* begin TEXT TO READ *

Don't expect things to clear up anytime soon. Allawi's government is attempting to get all the reporters out of Najaf. Government spokesmen say that's just friendly advice, but the London Times' man on the scene says he was evicted at gunpoint. (via Crooked Timber).

But, if we can't be sure of the details of the fighting, that just creates a situation where anyone so inclined can legitimately believe the worst. And we can know what senior Shiite clerics are telling their followers about it. And even our former allies there have nothing good to say about it. Distinguished cleric and former IGC president(!) Muhammad Bahr al-Ulum tells al-Jazeera

"The Americans have turned the holy city into a ghost town. They are now seen as full of hatred against Najaf and the Shia. Nothing I know of will change this," the former president of the now defunct council said on Friday.

"I do not understand why America craves crisis. A peaceful solution to the confrontation with Muqtada could have been reached. We were hoping that Prime Minister Iyad Allawi would lead the way, but he sided with oppression."

From outside Iraq, Grand Ayatollah Fadlallah (from Najaf, now residing in Beirut) is on al-Jazeera calling for Iraqis to use "all available means" to evict the Americans. And from Qom, Grand Ayatollah Kadhim al-Haeri has reportedly issued a fatwa forbidding Muslims from fighting other Muslims on behalf of Allawi's government. Al-Haeri, as you might guess from his current abode, is an ideological ally of the Iranian theocrats -- and yet Juan Cole worries that with all these developments (including mass demonstrations in Iraq and elsewhere -- read his blog for details)

It is not impossible that, given this level of disaffection, al-Haeri will pick up support from Sistani. (Shiite religious authority is in some ways a continual popularity contest, and the laity can switch their allegiance over time.) Al-Haeri is close ideologically to the Khomeinists in Iran and highly anti-American.

* end TEXT TO READ *

> _WORK INSTRUCTIONS_:
1 - According to the text on the Najaf fighting, why might al-Haeri pick up support from Sistani? Answer in one to three sentences.
2 - Reproduce the stretch of the text on the Najaf fighting from "Don't expect things" through "said on Friday.".
3 - Write what comes next in the text about the fighting in Najaf, picking up right after its final sentence.
Nothing in the records is needed for this work.

* begin RECORDED DATA *

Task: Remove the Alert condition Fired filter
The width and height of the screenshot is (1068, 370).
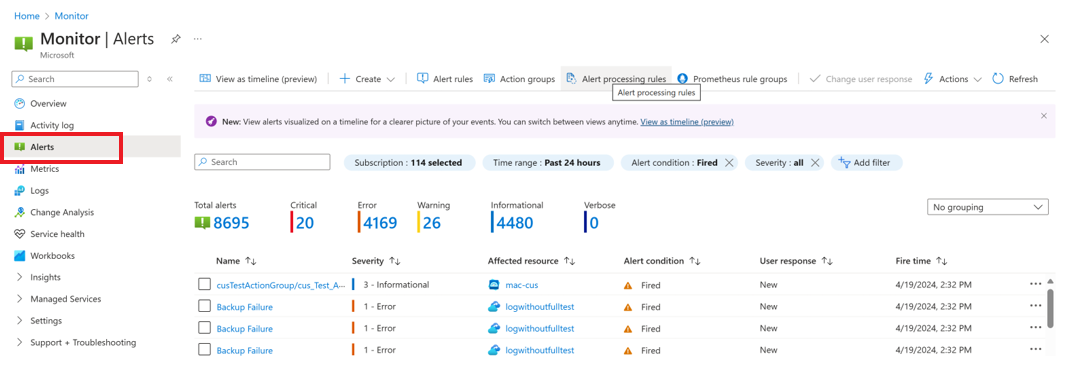Action: point(729,163)
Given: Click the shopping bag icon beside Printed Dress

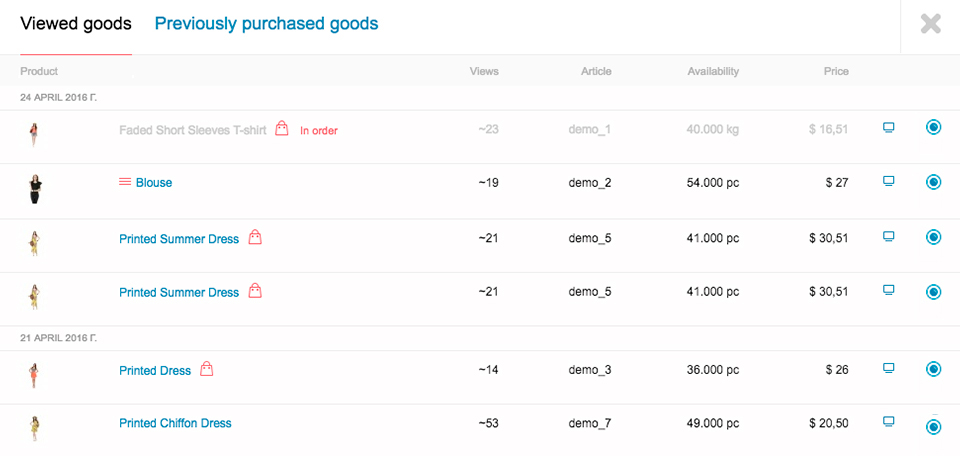Looking at the screenshot, I should (207, 368).
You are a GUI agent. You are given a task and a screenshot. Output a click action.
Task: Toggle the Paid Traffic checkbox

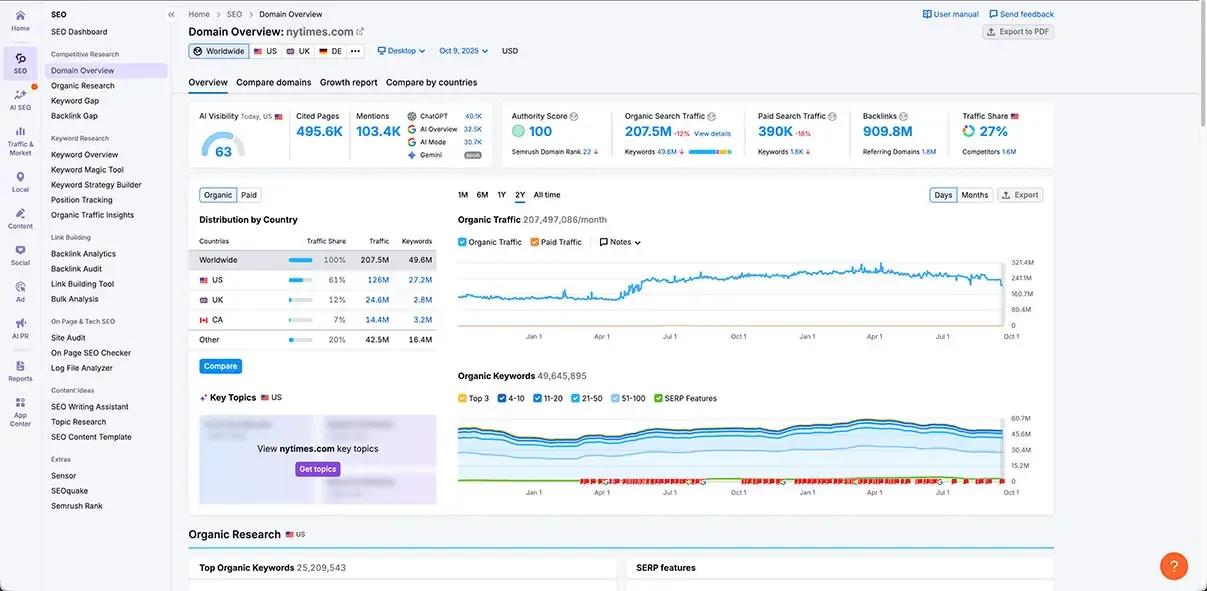point(535,242)
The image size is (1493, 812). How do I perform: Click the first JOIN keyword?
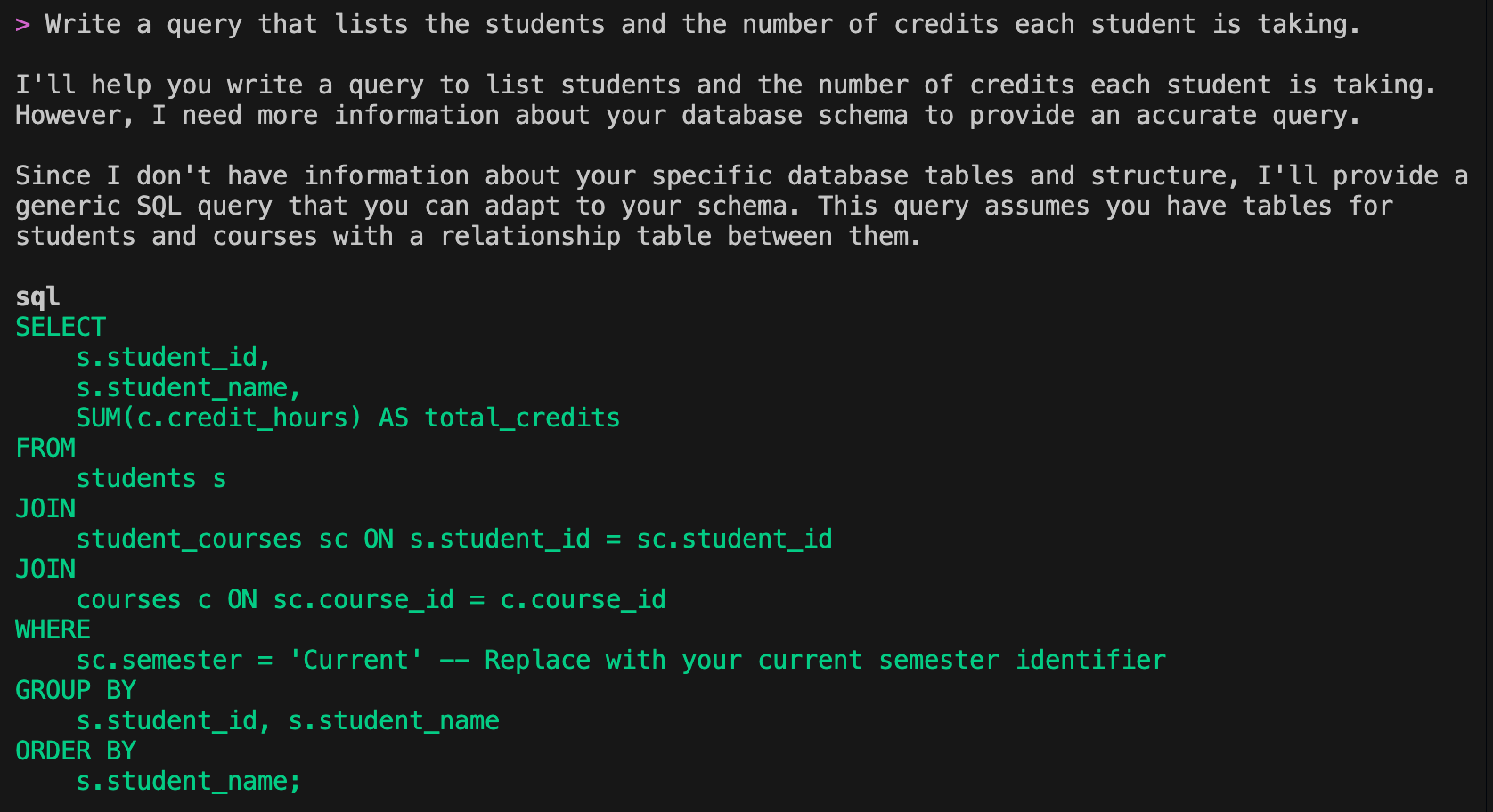(45, 508)
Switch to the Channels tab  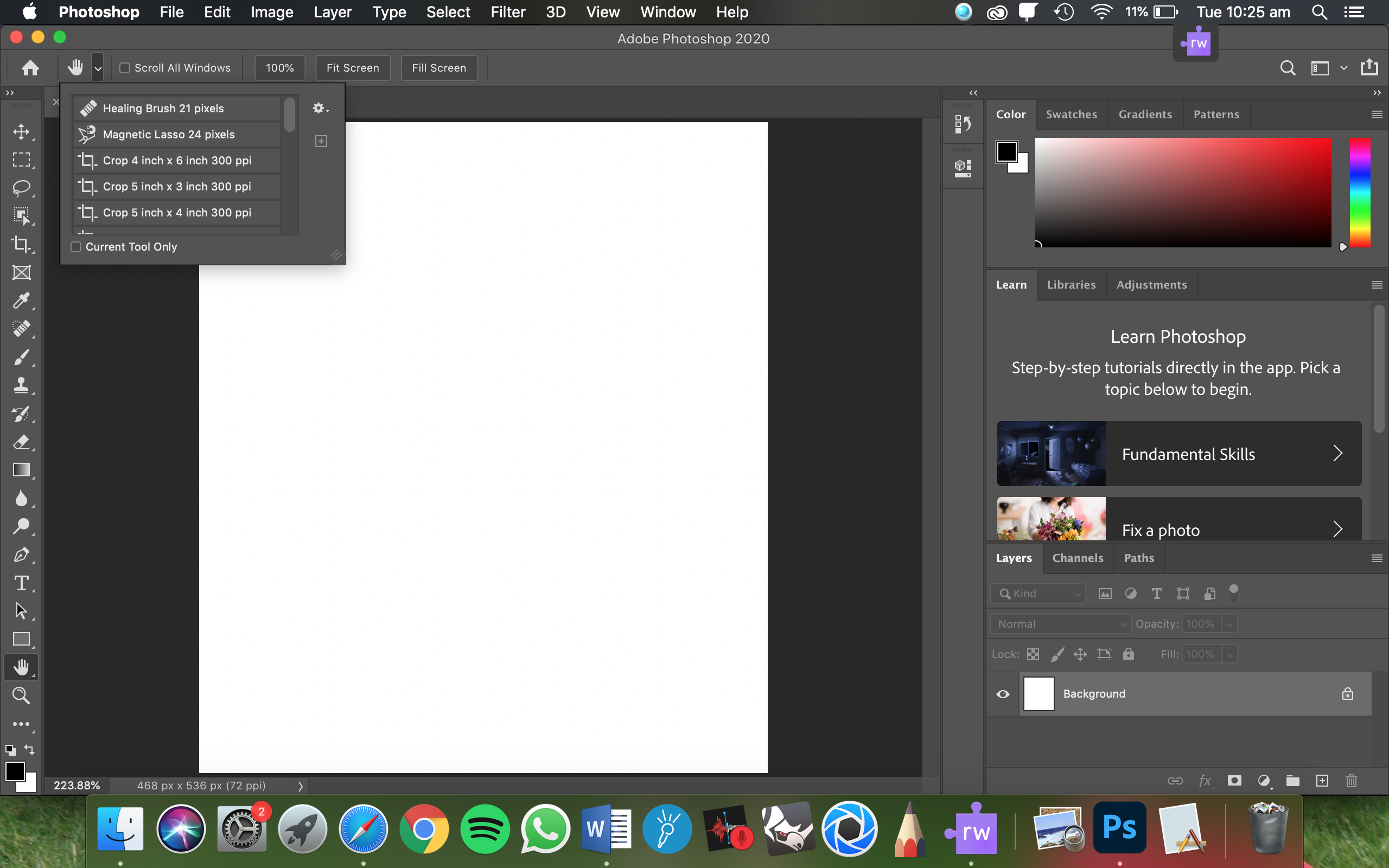click(1078, 558)
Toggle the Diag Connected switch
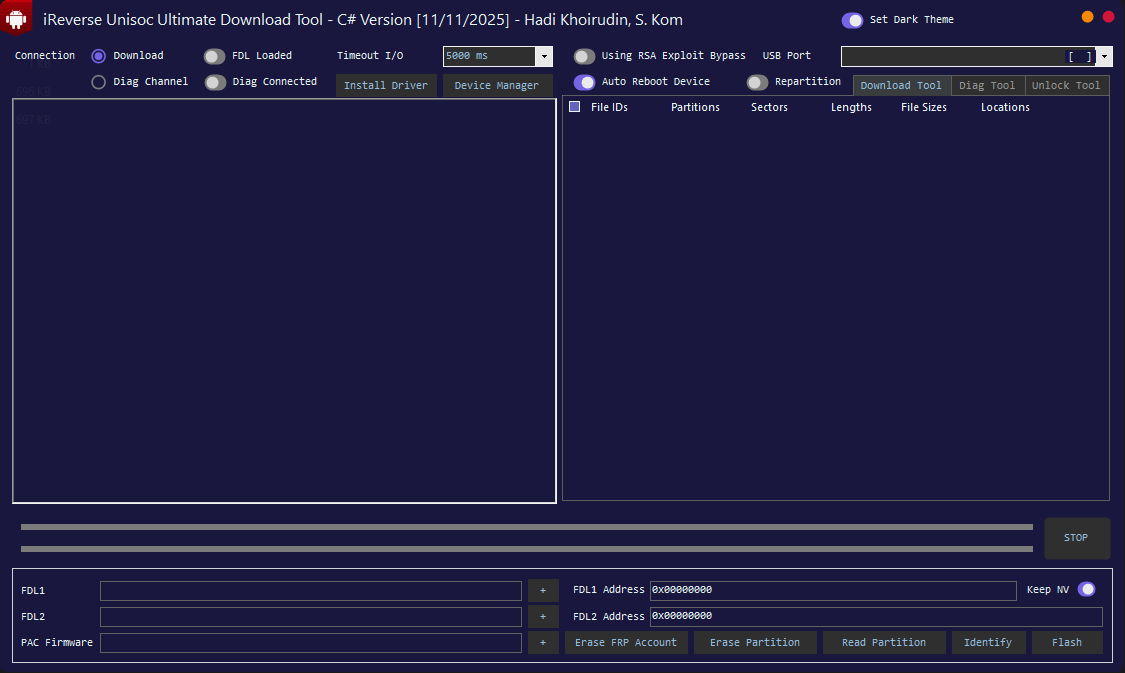The image size is (1125, 673). [214, 82]
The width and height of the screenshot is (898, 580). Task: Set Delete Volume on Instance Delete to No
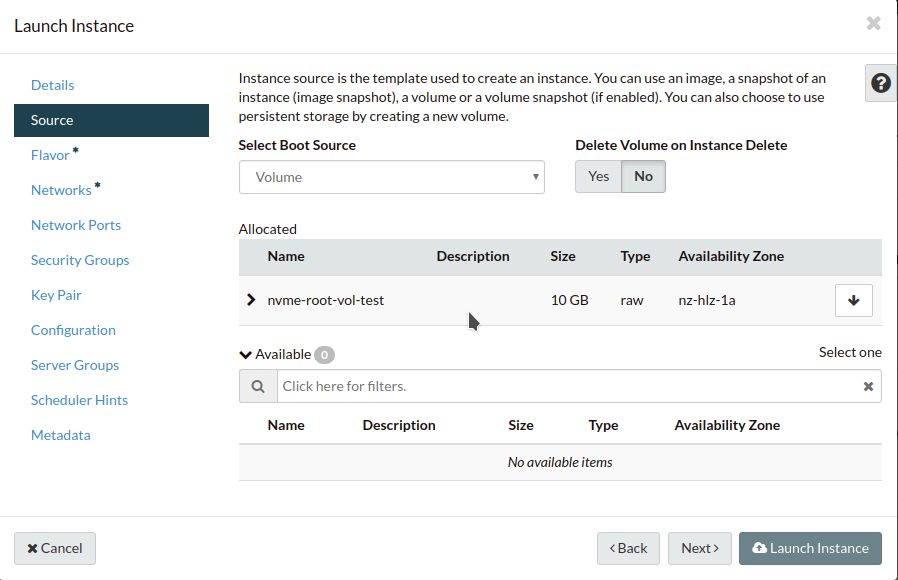[643, 176]
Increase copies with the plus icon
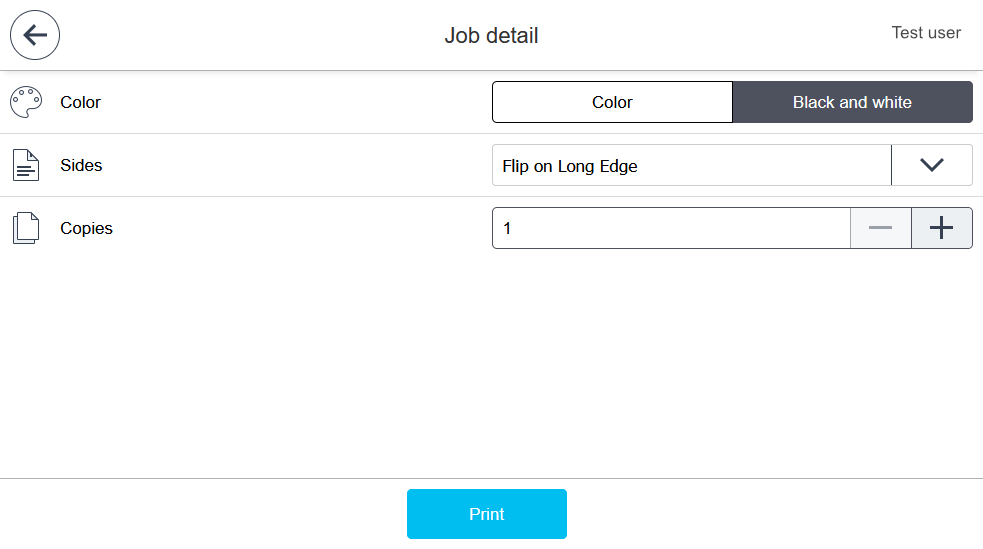This screenshot has height=549, width=983. pyautogui.click(x=941, y=228)
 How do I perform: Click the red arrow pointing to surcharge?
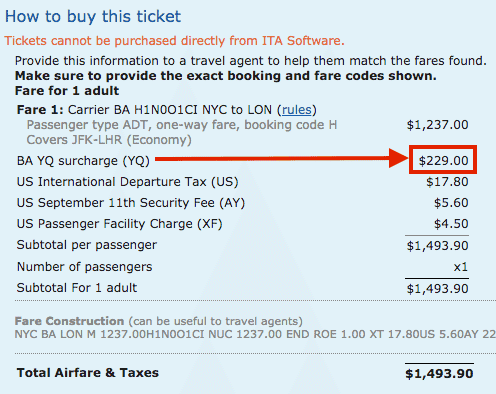[x=282, y=159]
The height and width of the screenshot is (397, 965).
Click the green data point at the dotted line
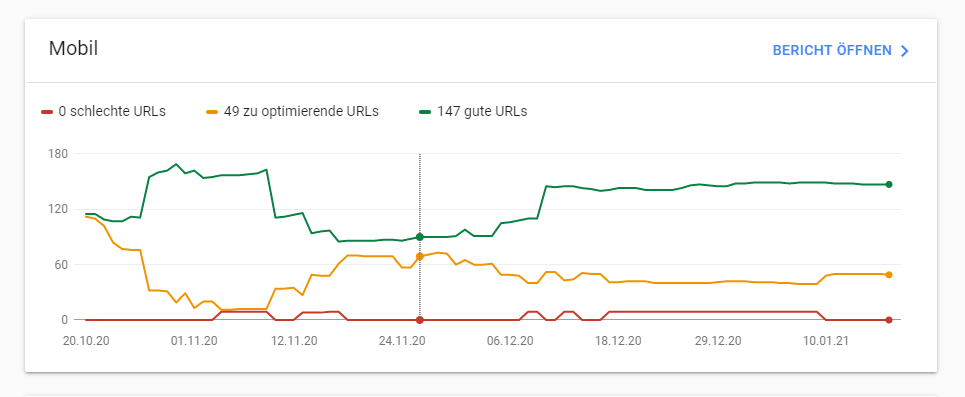point(420,237)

* end RECORDED DATA *

> _TASK-BY-TASK RESULTS_:
1 - Given the current level of disaffection, al-Haeri could gain support from Sistani because Shiite religious authority is in some ways a continual popularity contest. The laity can switch their allegiance over time.

2 -
Don't expect things to clear up anytime soon. Allawi's government is attempting to get all the reporters out of Najaf. Government spokesmen say that's just friendly advice, but the London Times' man on the scene says he was evicted at gunpoint. (via Crooked Timber).

But, if we can't be sure of the details of the fighting, that just creates a situation where anyone so inclined can legitimately believe the worst. And we can know what senior Shiite clerics are telling their followers about it. And even our former allies there have nothing good to say about it. Distinguished cleric and former IGC president(!) Muhammad Bahr al-Ulum tells al-Jazeera

"The Americans have turned the holy city into a ghost town. They are now seen as full of hatred against Najaf and the Shia. Nothing I know of will change this," the former president of the now defunct council said on Friday.

3 -
When we started this little adventure, Tom Friedman was promoting it as a way to propagandize for Western-style democracy, by installing one and showing how beautifully it works. We have now reached a point that ongoing armed operations are directly supplying propaganda to the most determined opponents of Western-style democracy in the region.

In short, a policy of hard-line assault has left us in the hole. Is it just nuts to suggest that we ought to stop digging?

Tom Friedman has -- he's off the Times op-ed page. Writing a book. With nothing, nothing at all, to do with Iraq...

And speaking of what we can and can't know, and what does and does not matter, Jeanne D'arc offers some very useful perspective on corruption in the Iraqi oil-for-food program, the available evidence appertaining thereunto, and the rightwing blogsphere's disquisitions thereupon...

Update: Just heard an NPR report of American tanks 500 yards from the shrine. Oy.

Yet more: Prof. Cole did a chat on the Washington Post web site, which, among other things, explains some of his more cryptic comments on the blog. It turns out, for example, that the Arab press reported the mining of the shrine of Ali days before CNN -- and without the "foreign fighters"...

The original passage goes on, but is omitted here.